Thanks for the comment my man!
Glincoln says
Congrats on the adoption approval…I despise work so much these days and being in AA all these years I’m wondering if my Higher Power, the Universe, God is trying to tell me something. Pain has always been a motivator for me; I wouldn’t have sought out sobriety if I was not in pain. I identify with all the comments on work… it’s so artificial, phony but it’s a means to taking care of my family, living a better life??? ps- you know work is pretty shitty when you hope La Palma island volcano collapses and causes a tsunami on the east coast of the US. Just jokin I think.
Q-FI says
Thanks Glincoln.
Hopefully your FI departure from work is creeping up sooner than later… haha.
Yeah, my jobs been getting considerably worse every year. The pain is high, the pain is real, but as you point out, it has been a means to a “better’ life.
So, when you start daydreaming about the savior of calamity, might be time to hash out that plan B… haha. Although some good indulgence now and then, is entirely normal in my opinion. We’ve all done it!

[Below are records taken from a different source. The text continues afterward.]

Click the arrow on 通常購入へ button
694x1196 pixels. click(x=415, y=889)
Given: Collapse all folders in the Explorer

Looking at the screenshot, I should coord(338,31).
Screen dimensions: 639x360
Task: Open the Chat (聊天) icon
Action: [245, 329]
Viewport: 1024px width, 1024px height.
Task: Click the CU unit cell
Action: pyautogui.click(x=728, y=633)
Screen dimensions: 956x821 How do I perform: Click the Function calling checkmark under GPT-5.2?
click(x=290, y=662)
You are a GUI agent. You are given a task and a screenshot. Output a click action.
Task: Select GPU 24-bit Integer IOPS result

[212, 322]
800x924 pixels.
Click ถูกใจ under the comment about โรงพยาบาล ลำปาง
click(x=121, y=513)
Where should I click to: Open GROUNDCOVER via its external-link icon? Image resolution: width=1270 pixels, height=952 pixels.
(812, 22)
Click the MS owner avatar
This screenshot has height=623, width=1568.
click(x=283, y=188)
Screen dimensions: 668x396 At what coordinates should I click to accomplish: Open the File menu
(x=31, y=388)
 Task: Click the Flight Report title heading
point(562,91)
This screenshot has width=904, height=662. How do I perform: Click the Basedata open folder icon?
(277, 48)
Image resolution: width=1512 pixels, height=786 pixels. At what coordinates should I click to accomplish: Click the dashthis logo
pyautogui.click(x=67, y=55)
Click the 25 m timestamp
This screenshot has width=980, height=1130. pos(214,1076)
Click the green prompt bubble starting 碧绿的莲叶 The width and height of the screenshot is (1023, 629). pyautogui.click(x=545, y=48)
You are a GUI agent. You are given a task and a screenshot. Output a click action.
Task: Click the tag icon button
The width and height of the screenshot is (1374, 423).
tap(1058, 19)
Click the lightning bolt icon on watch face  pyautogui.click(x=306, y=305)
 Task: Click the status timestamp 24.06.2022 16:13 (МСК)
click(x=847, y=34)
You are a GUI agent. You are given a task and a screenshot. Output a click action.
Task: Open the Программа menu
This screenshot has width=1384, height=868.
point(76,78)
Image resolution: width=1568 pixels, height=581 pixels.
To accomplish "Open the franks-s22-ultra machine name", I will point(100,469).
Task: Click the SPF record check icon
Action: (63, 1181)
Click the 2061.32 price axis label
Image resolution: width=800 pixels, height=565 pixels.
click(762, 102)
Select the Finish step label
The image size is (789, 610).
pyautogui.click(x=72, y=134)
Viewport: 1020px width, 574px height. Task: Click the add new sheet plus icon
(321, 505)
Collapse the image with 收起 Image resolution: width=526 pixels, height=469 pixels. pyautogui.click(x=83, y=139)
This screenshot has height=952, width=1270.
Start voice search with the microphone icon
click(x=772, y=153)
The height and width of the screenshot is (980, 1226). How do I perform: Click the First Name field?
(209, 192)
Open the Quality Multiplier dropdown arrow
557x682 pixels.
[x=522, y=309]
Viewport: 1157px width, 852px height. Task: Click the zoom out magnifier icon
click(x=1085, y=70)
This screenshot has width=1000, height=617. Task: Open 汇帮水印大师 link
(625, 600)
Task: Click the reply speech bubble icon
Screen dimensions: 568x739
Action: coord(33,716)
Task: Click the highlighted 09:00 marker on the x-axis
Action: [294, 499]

Here’s to hoping your work situation improves along with mine. Thanks for sharing Glincoln.
Anonymous Parent says
I did a foster to adopt through LA County of my ex-stepdaughter’s child (not that a stepchild ever becomes an ex, just as a way of explaining the relationship). The County bureaucracy is difficult, as are some of the social workers. But some are great, just doing the best they can within the rules of the system. Anyway, I LOVE that kid and it was worth every minute of bureaucratic frustration. Good luck with the process!
Q-FI says
Thanks AP and glad your foster to adopt journey has worked out! I can imagine with my own placement, even if it doesn’t work out long term, it’s still been worth every minute.
And like you say, it all depends with the system – which social worker you get, what the individual case circumstances are, etc. Ours has been kind of a nightmare but I’ve talked to other couples who didn’t have such a hard time.
I’ve been patient and rolling with the punches, but it’s definitely challenging and exhausting. Learning. Learning and more learning is the catch phrase… haha.
Thanks again for the comment and well wishes. I never thought I’d get a comment on here from another foster parent in LA! Small world… such, such a small world.